Implications for European startups
Amid this geoeconomic upheaval, and with President Trump previously threatening to impose additional tariffs on several European countries in his bid to take Greenland, how has the new EU–US trade deal and the ongoing uncertainty impacted transatlantic trade and, specifically, European startups?

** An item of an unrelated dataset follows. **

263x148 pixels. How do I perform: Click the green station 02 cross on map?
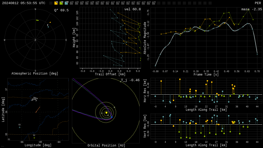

Since July 2025, EU exports to the US have taken a hit, weighed down by higher US tariffs and a stronger euro, making European goods more expensive for US consumers. UN Comtrade data shows that in the third quarter of 2025, EU exports to the US fell sharply by 25% to €147.1 billion compared to the previous quarter. That figure had been temporarily inflated by a March surge, as US firms rushed to import European goods ahead of new tariffs taking effect on 1 August. The overall impact of the tariff agreement is stark: the EU’s goods surplus with the US has almost halved, dropping from €81 billion in the first quarter of 2025 to €41 billion in the third quarter.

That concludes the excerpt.